L'internaute GRGJ défend l'ancien président Uribe [23] dans un commentaire laissé sur le blog EquinoXio, en réaction à un dessin Tomáz Garzía :

(…) todo el mundo sabe que la macarena es una zona guerrillera, y recuperada por el gobierno del gran ilustre por excelencia  Dr. Álvaro Uribe Vélez, Ex Presidente por excelencia.  La guerrilla ha matado centenares de personas inocentes, militares, policías, niños, ancianos (…).

(…) Tout le monde sait que La Macarena est située en zone de guérilla, dont le gouvernement du grand Dr Alvaro Uribe Vélez, ancien président par excellence, a repris le contrôle. La guérilla a tué des centaines d'innocents, des militaires, des policiers, des enfants et des personnes âgées (…)

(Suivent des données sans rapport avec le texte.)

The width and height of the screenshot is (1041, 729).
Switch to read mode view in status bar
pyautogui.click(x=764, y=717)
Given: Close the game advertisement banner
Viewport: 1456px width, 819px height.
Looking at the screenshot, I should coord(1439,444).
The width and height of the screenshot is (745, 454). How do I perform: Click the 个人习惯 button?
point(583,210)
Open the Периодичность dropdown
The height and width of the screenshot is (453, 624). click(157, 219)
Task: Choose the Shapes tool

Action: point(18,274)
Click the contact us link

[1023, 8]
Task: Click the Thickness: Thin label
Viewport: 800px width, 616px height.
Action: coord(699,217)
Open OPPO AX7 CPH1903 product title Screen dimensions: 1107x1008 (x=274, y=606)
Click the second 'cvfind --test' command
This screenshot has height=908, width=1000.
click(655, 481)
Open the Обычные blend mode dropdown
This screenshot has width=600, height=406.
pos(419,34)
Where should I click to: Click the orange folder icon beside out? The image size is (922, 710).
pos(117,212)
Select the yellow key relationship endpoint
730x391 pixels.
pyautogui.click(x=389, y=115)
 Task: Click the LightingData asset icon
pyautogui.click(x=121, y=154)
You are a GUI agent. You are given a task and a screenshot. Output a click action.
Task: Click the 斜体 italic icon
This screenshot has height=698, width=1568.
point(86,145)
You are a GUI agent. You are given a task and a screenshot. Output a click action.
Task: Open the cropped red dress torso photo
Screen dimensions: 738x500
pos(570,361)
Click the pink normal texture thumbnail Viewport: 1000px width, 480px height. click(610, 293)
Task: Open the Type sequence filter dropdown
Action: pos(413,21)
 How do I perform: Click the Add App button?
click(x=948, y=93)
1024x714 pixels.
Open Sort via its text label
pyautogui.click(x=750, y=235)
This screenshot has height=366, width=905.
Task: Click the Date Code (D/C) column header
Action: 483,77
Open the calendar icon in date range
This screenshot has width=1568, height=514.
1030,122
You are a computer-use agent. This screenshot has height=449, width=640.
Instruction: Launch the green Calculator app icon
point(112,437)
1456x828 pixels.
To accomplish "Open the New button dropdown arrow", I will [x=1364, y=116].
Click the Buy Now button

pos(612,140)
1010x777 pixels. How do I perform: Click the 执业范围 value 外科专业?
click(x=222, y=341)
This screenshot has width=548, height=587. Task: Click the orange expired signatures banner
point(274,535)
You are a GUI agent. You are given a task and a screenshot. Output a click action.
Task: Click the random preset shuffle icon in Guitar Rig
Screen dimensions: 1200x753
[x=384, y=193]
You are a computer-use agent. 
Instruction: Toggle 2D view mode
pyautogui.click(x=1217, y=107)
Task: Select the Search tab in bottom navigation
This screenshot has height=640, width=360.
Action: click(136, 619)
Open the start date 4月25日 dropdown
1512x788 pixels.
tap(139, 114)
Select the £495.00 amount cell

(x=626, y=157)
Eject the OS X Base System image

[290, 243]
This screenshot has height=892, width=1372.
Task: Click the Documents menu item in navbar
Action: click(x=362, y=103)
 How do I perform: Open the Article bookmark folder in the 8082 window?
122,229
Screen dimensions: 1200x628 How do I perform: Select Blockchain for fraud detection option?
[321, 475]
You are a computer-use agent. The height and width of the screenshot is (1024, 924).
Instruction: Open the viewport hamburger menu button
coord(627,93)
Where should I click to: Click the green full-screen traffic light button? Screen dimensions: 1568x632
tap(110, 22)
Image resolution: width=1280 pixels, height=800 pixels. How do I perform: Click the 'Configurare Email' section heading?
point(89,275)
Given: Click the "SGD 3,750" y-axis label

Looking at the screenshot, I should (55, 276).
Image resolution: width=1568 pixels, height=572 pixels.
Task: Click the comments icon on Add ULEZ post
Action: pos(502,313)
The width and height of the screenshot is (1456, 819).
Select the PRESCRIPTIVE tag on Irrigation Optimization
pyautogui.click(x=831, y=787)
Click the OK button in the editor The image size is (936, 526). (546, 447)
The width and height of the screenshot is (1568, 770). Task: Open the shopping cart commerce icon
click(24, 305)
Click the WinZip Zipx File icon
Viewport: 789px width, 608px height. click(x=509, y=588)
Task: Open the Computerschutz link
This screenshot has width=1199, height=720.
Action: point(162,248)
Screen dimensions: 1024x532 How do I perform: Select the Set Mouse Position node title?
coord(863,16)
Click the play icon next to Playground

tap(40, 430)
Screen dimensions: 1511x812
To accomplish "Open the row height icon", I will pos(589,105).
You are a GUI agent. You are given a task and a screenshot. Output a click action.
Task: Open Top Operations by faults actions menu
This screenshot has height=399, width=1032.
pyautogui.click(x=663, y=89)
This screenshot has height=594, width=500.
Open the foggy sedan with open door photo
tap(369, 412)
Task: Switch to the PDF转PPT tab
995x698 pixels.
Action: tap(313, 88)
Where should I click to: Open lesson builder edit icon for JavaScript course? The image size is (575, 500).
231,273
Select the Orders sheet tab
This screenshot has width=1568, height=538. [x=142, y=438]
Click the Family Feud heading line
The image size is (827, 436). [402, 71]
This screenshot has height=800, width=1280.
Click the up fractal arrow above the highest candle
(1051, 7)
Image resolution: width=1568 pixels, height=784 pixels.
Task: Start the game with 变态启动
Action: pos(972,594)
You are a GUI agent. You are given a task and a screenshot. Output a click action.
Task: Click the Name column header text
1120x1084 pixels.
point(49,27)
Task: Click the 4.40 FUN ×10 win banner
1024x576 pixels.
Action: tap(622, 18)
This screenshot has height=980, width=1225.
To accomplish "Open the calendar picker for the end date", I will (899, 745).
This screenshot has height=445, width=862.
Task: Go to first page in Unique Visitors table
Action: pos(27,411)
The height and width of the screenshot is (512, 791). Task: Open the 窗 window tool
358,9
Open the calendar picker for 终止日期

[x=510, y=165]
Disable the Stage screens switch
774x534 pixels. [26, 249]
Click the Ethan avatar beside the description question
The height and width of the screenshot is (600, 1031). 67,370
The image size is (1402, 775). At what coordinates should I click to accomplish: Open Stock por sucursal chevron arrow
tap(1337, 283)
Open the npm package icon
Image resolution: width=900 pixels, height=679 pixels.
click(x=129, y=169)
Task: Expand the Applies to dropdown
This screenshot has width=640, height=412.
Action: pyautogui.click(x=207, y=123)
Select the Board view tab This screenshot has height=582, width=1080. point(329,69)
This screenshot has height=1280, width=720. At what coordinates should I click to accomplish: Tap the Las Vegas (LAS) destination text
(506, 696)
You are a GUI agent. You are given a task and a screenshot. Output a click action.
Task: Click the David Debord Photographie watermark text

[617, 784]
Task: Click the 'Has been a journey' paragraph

Sur son blog 2Tutor Virtual, Carlos Gamboa fait part de son indignation et de son impuissance par le biais d'un poème joint à l'un de ses billets [24] et  intitulé Clameur dans les montagnes de La Macarena.

Abro la ventana
Y el olor a sangre se cuelga en las cortinas
Mientras afuera ríen.
¿Quién cerró los ojos de la noche
Bajo la piqueta furiosa de los días?
Cuerpo sin rostro, rostro sin cuerpo
Collage de destrucción en las llanuras.
Voz del viento gutural,
Si encuentras a tu paso algún vestigio
Dile al hombre que lloro su destino.

J'ouvre la fenêtre
Et l'odeur du sang s'accroche au rideaux
Pendant qu'ils rient dehors
Qui a fermé les yeux de la nuit
Avec les coups de pioche furieux du jour ?
Un corps sans visage, un visage sans corps
Un collage de destruction dans les plaines.
Voix du vent guttural,
Si tu trouves sur ton chemin une quelconque trace
Dis à l'homme que je pleure sur son destin

Enfin, Tomáz Garzía fait appel à son talent – et à son ironie – sur son blog Mundo Desgrafiado, en proposant une sombre illustration de la question qui fait référence au Livre Guinness des records [25] [en français] pour accompagner son billet [26] intitulé La Colombie fait son entrée dans le livre Guinness avec un nouveau record : celui de la plus grande fosse commune d'Amérique latine.

Hasta hace unos meses, Colombia era para los extranjeros sinónimo de drogas y café, pero en ambas cosas nos superaron Brasil y Bolivia, respectivamente. Por eso, hay que agradecer al gobierno saliente procurar que Colombia fuera recordada por la comunidad internacional gracias a un novedoso, reciente y sorpresivo record: ser la sede de la fosa común más grande de la historia de Latinoamérica.

Il y a quelques mois, la Colombie était pour les étrangers synonyme de drogue et de café mais, dans ces deux domaines, nous avons été respectivement doublés par le Brésil et la Bolivie. C'est pourquoi nous devons remercier le gouvernement sortant, grâce auquel la communauté internationale se rappellera de la Colombie comme de la détentrice d'un nouveau et surprenant record : être le siège de la plus vaste fosse commune de toute l'histoire de l'Amérique latine.